Withdrawal of Nominee for Election to the Board of Directors
On May 8, 2023, Mr. Ron Guerrier resigned from the Board of Directors (the “Board”) of the Company, effective immediately following the Annual Meeting. As a result, Mr. Guerrier is no longer a nominee for election to the Board at the Annual Meeting.
The remaining nominees to the Board named in the Proxy Statement will continue to stand for election at the Annual Meeting.
Mr. Guerrier’s resignation is not the result of any disagreement with the Company or the Board on any matter relating to the operations, policies or practices of the Company.
In connection with Mr. Guerrier’s resignation, the Board appointed Christopher Paisley as a member of the Nominating and Governance Committee, effective immediately following the Annual Meeting, to fill the vacancy created by the resignation of Mr. Guerrier. The Board also reduced its size from 12 members to 10 members, effective immediately following the Annual Meeting.
If you have already voted, you do not need to take any action unless you wish to change your vote. Notwithstanding the Board’s decision to withdraw Mr. Guerrier as a nominee for election to the Board, the Notice of Internet Availability, the Proxy Card and Voting Instruction Form distributed with the Proxy Statement remain valid; however, any votes that are submitted with instructions to vote for Mr. Guerrier will be disregarded and will not be counted. If you have already submitted your proxy or provided voting instructions, you do not need to take any action unless you wish to change your vote. Proxies already submitted by stockholders will remain valid and will be voted at the Annual Meeting, unless revoked. If you have not yet submitted your proxy or submitted your voting instructions, please disregard Mr. Guerrier’s name as a nominee for election as a director. None of the other items to be acted upon at the Annual Meeting, which are described in the Proxy Statement, are affected by this Supplement, and shares represented by proxy cards returned before the Annual Meeting will be voted with respect to all other matters properly brought before the Annual Meeting as instructed on the form.
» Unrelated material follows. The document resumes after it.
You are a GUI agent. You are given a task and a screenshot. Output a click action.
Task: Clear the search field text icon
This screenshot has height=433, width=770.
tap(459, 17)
Please refer to the Proxy Statement for instructions on how to submit your vote, or how you may change your vote if you have already voted.
The Company has filed the definitive Proxy Statement with the Securities and Exchange Commission and has furnished to its stockholders the Proxy Statement in connection with the solicitation of proxies for the Annual Meeting. The Company advises its stockholders to read the Proxy Statement relating to the Annual Meeting, as amended and supplemented by this Supplement and any other supplements, because it contains important information.
Except as specifically amended or supplemented by the information contained in this Supplement or any other supplement filed by the Company, all information set forth in the Proxy Statement remains unchanged and should be considered in voting your shares. Where information in the Proxy Statement is described as current as of a certain date, it remains current only as of such date, except as specifically amended or supplemented by the information set forth in this Supplement or any other supplement filed by the Company.